じーん。としてくるなぁ。いのちをそまつにしちゃいけないなぁ、と思ってしまうよ。生きのこるのが少ないから、いっぱい生む。これも自然界のやくそくごとなのかもしれないね。どうだい?
そういう世界に生きてるんだよ。ボクたちも。
ハリヨに言われる。「あなたたちもそうですよ」。
このことばは重いね。じつはこの「ふたり」も多くの兄弟がなくなっていく中で、たまたまそだっていったき(・)せき(・・)のようないのちを持っていることに気づく。
【わき水】
「とまることなく、わきつづけるわき水」
ボクは、これってイメージだよな、と思う。このわき水はきっと「いのち」をあらわしているよね。次々に生まれてくるいのち。そしてなくなっていくいのち。でもつきてなくなることはない。こんこんとわいている。生きている、っていうイメージじゃないかな。
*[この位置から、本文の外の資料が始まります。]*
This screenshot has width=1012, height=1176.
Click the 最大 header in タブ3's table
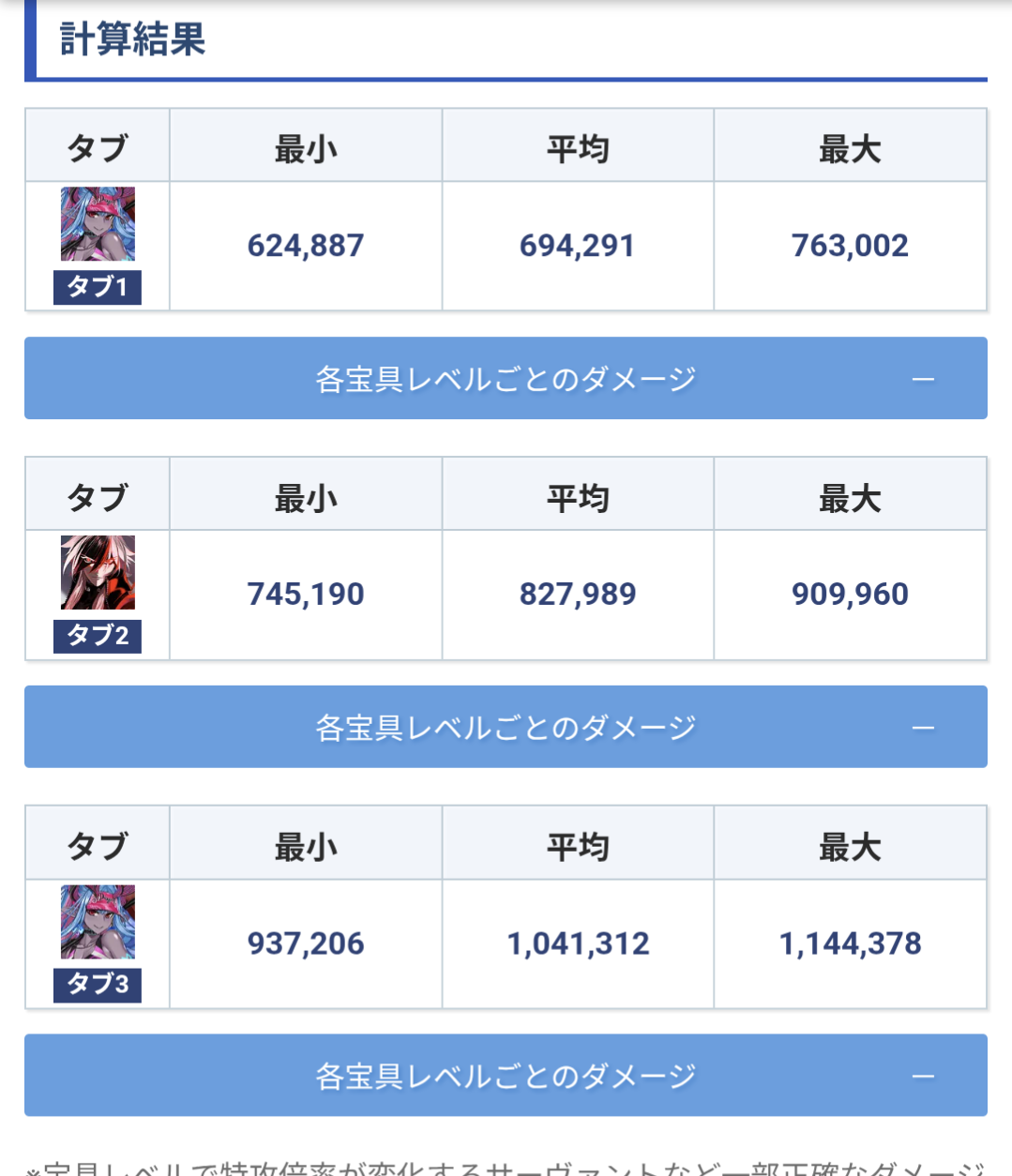850,848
そしてそこで「ふたり」は「考える」。「考えて、考えて、考えて……」。
このページいいよ。きみもいっしょに「考えて、考えて、考えて、……」。
そして、なにかをピーンとつかんでみよう。
考える世界だって、このわき水と同じ。ふつふつふつ、ふつふつふつ、……。たくさんわいてこないかい。
ボクのさいのうもだよ。ムフフフフフ。
【もしも】
タナゴとライギョが「もしも」を言いあう。な、考えるっていうことは「もしも」にいきつくだろう!
この「もしも」の会話はいいね。
「生まれた魚がぜんぶおとなになったら」
→ さぁてどうなるでしょう?
きみの意見を聞きたいな。
「ライギョが池の魚をぜんぶ食べてしまったら」
→ さぁてどうなるか?
これもきみの意見を聞きたい。
ここでわらい出す「ふたり」。
ね、わかったんだよ。
なにが?なにがって、へへへ、それがこの話のたいせつなところ。ま、作者からのメッセージ(つたえたいこと)だよね。
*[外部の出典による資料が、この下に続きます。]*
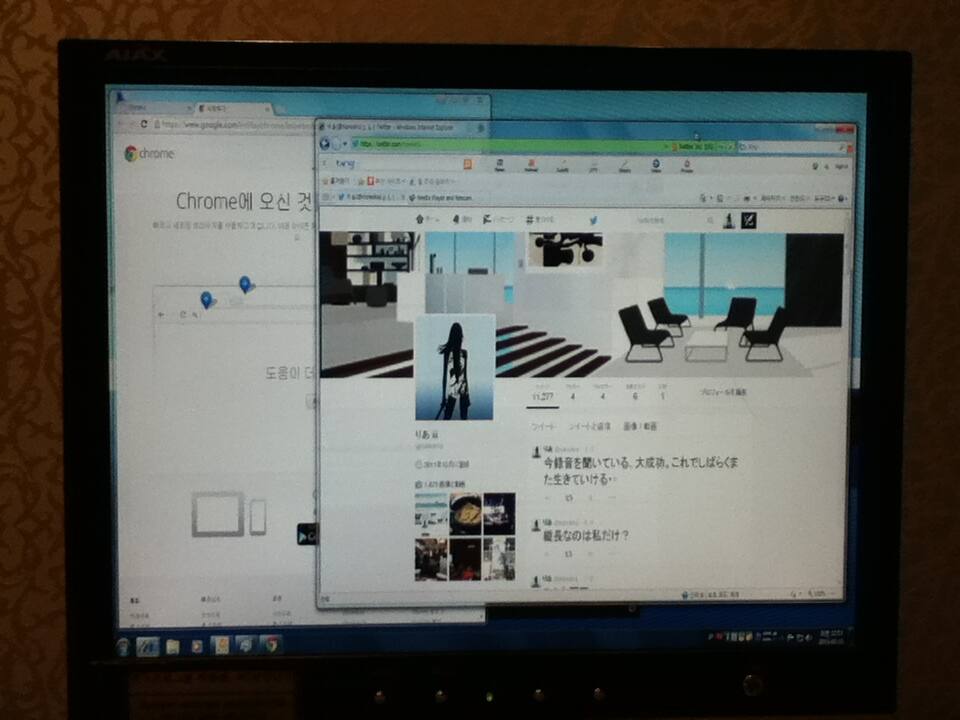Click the Chrome reload button

click(145, 125)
「こまる」と言っている。でもそれだけじゃない。そこに自然のおもしろさがある。「よゆう」「ゆとり」「はば」「やりつくさない」「ほどほど」……。そんなことばが、ふとうかんでくる。
つまりは、生きるということをしんけんに考えたら、生きあう、ささえあう、ということがわかってきたんだと思う。
もっともっと、大きな大きな、はば(・・)やわく(・・)で、「なかよし」の意味があるんだな。「なかよし」の意味をもっともっと広げていったらどうなる?
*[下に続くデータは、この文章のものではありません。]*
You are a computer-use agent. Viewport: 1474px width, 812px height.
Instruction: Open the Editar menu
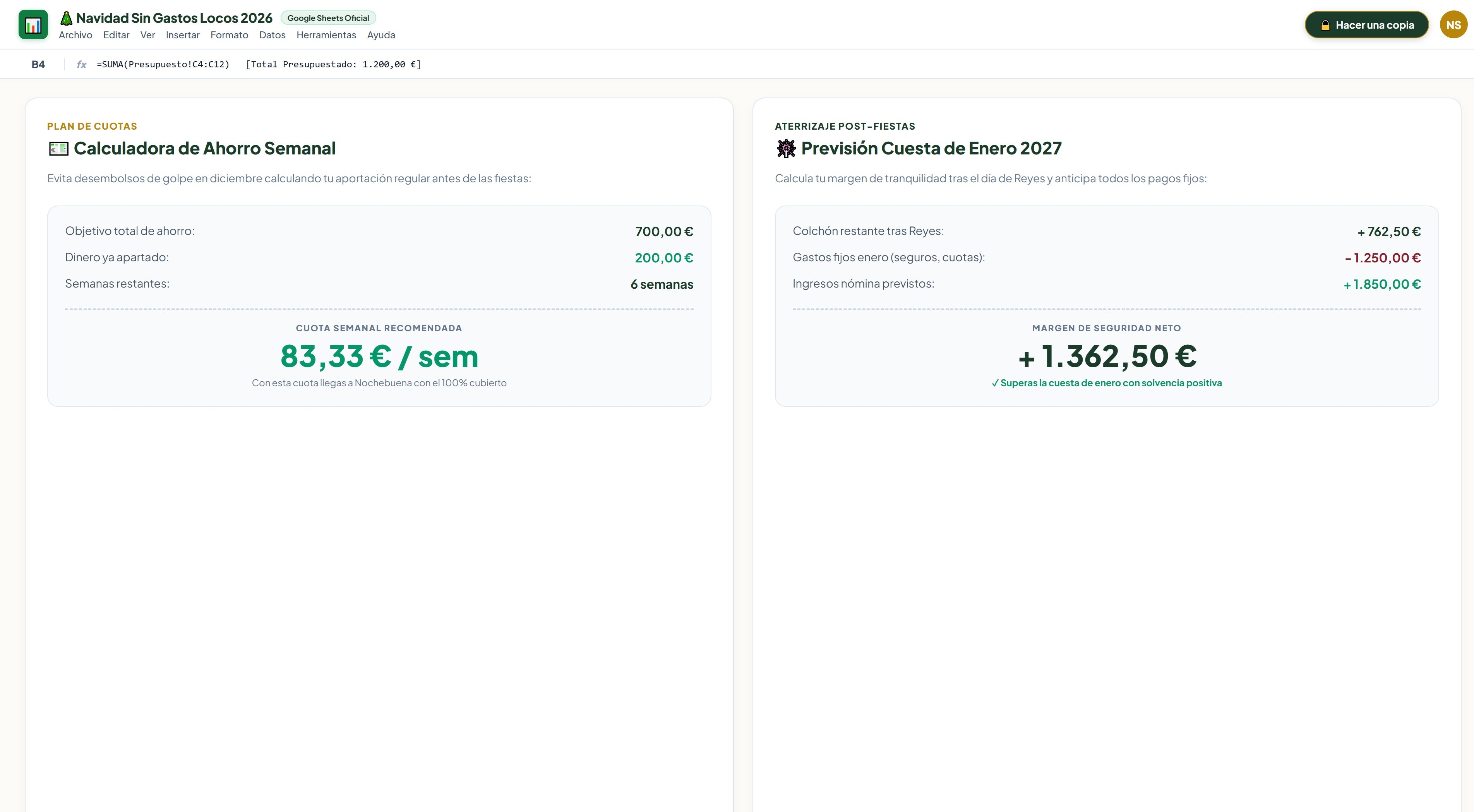click(x=116, y=35)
大きな大きな「なかのよさ」を、ボクら人間も持ちたいよね。
なんか考えさせられる。これもいい作品だよ。ケッサクだな。よーし。考えて、考えて、考えて。
「人は……」「自然は……」「生きるってことは……」「『なかよし』というのは……」。これにくっつく文を考えてみよう。
魚の話だけど、魚だけの話にとどまらない。
ボクはだから「二ひき」って書かなかった。「ふたり」って書いた。これはボクのメッセージだよ。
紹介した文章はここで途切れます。